Inorganic polyphosphates (polyPs) are linear polymers composed of repeated phosphate (PO₄³⁻) units linked together by multiple high-energy phosphoanhydride bonds. In addition to being a source of energy, polyPs have cytoprotective and antiviral activities. Here, we investigated the antiviral activities of long-chain polyPs against severe acute respiratory syndrome coronavirus 2 (SARS-CoV-2) infection.
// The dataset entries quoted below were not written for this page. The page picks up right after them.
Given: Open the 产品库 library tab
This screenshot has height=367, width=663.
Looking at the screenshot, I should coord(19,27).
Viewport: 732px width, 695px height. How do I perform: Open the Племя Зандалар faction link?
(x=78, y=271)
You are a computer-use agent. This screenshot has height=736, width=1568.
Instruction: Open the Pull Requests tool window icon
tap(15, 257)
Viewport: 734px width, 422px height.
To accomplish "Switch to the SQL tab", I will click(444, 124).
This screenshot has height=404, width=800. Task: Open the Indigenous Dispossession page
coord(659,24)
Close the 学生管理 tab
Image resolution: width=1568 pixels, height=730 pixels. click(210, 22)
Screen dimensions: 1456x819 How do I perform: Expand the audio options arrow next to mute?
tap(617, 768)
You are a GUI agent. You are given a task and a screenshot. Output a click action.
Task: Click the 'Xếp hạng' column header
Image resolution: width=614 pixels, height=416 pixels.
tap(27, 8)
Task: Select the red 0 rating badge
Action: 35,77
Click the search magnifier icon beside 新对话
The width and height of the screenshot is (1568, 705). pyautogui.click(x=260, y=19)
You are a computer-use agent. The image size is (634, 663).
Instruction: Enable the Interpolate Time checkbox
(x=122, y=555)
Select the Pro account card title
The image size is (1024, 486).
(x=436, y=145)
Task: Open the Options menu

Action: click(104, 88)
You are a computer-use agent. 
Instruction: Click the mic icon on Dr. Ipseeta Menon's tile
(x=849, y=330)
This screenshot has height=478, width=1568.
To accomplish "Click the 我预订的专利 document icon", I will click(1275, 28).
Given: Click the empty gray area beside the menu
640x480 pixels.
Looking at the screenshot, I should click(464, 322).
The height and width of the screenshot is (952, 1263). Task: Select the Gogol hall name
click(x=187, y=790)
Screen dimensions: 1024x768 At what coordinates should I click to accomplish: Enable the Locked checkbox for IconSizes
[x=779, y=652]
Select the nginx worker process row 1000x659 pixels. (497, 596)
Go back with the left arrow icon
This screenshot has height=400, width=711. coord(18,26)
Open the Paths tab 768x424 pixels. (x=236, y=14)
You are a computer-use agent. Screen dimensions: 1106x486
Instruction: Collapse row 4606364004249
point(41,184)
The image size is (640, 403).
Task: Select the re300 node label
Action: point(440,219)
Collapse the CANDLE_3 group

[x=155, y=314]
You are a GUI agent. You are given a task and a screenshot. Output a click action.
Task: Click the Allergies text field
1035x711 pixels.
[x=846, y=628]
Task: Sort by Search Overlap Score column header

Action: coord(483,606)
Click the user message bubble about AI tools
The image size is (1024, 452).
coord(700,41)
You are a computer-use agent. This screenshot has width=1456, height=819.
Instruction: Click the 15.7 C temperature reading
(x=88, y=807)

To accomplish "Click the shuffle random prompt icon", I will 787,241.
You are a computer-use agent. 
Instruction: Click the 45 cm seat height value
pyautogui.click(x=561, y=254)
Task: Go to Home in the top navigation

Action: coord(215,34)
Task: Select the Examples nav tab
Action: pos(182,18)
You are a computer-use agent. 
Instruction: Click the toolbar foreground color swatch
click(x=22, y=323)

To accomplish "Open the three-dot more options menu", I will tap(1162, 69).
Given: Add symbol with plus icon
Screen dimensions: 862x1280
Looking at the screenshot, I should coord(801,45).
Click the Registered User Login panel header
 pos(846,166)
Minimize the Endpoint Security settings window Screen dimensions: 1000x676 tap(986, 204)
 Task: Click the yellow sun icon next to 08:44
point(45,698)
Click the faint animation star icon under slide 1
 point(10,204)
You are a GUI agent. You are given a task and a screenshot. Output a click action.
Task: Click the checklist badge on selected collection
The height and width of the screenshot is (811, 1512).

In molecular docking analyses, polyPs interacted with several conserved amino acid residues in angiotensin-converting enzyme 2 (ACE2), the host receptor that facilitates virus entry, and in viral RNA-dependent RNA polymerase (RdRp). ELISA and limited proteolysis assays using nano– LC-MS/MS mapped polyP120 binding to ACE2, and site-directed mutagenesis confirmed interactions between ACE2 and SARS-CoV-2 RdRp and identified the specific amino acid residues involved. PolyP120 enhanced the proteasomal degradation of both ACE2 and RdRp, thus impairing replication of the British B.1.1.7 SARS-CoV-2 variant. We thus tested polyPs for functional interactions with the virus in SARS-CoV-2–infected Vero E6 and Caco2 cells and in primary human nasal epithelial cells. Delivery of a nebulized form of polyP120 reduced the amounts of viral positive-sense genomic and subgenomic RNAs, of RNA transcripts encoding proinflammatory cytokines, and of viral structural proteins, thereby presenting SARS-CoV-2 infection in cells in vitro.

无机多磷酸盐 (polyPs) 是由重复磷酸盐 (PO ₄ ³⁻ ) 组成的线性聚合物) 通过多个高能磷酸酐键连接在一起的单元。除了作为能量来源之外，polyPs 还具有细胞保护和抗病毒活性。在这里，我们研究了长链息肉对严重急性呼吸综合征冠状病毒 2 (SARS-CoV-2) 感染的抗病毒活性。在分子对接分析中，polyPs 与血管紧张素转换酶 2 (ACE2)（促进病毒进入的宿主受体）和病毒 RNA 依赖性 RNA 聚合酶 (RdRp) 中的几个保守氨基酸残基相互作用。ELISA 和使用 nano-LC-MS/MS 进行的有限蛋白水解测定绘制了 polyP120 与 ACE2 的结合，以及定点诱变证实了 ACE2 和 SARS-CoV-2 RdRp 之间的相互作用，并确定了所涉及的特定氨基酸残基。PolyP120 增强了 ACE2 和 RdRp 的蛋白酶体降解，从而削弱了英国 B.1.1.7 SARS-CoV-2 变体的复制。因此，我们在感染了 SARS-CoV-2 的 Vero E6 和 Caco2 细胞以及原代人鼻上皮细胞中测试了 polyP 与病毒的功能相互作用。雾化形式的 polyP120 的递送减少了病毒正义基因组和亚基因组 RNA、编码促炎细胞因子的 RNA 转录物和病毒结构蛋白的数量，从而在体外细胞中呈现 SARS-CoV-2 感染。